• **Goal**
Format every line of the records below as one numbered list, omitting blank lines and leaving out the pictures.

--- START OF Exercise materials ---

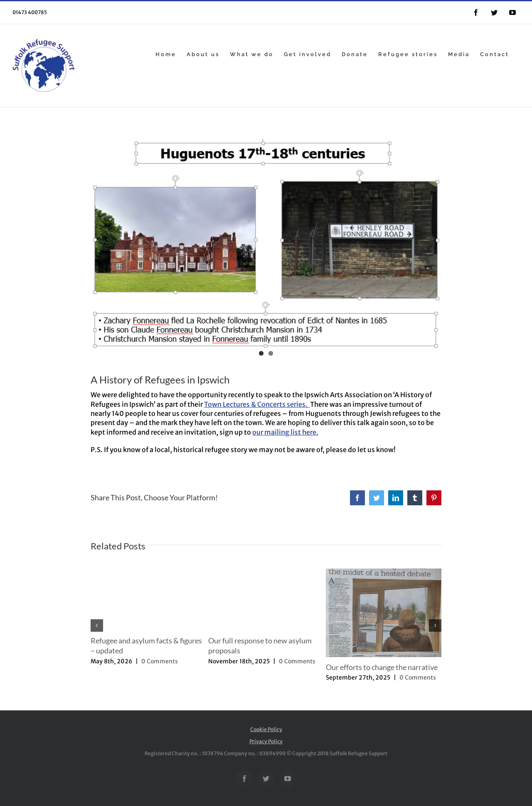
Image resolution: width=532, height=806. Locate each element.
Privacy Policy (266, 741)
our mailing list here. (285, 432)
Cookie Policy (266, 729)
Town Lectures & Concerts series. (257, 404)
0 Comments (160, 661)
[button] (97, 626)
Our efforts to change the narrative (382, 667)
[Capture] (266, 249)
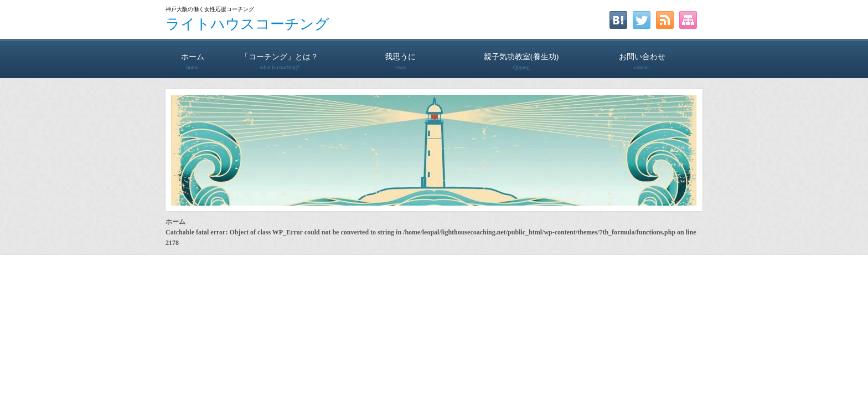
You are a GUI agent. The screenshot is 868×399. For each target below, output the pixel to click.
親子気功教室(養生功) (521, 57)
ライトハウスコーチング (247, 24)
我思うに (400, 57)
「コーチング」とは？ (280, 57)
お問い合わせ (642, 57)
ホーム (192, 57)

--- END OF Exercise materials ---

• **Response**
1. Image resolution: width=532, height=806. Locate each element.
2. Privacy Policy (266, 741)
3. our mailing list here. (285, 432)
4. Cookie Policy (266, 729)
5. Town Lectures & Concerts series. (257, 404)
6. 0 Comments (160, 661)
7. [button] (97, 626)
8. Our efforts to change the narrative (382, 667)
9. [Capture] (266, 249)
10. You are a GUI agent. The screenshot is 868×399. For each target below, output the pixel to click.
11. 親子気功教室(養生功) (521, 57)
12. ライトハウスコーチング (247, 24)
13. 我思うに (400, 57)
14. 「コーチング」とは？ (280, 57)
15. お問い合わせ (642, 57)
16. ホーム (192, 57)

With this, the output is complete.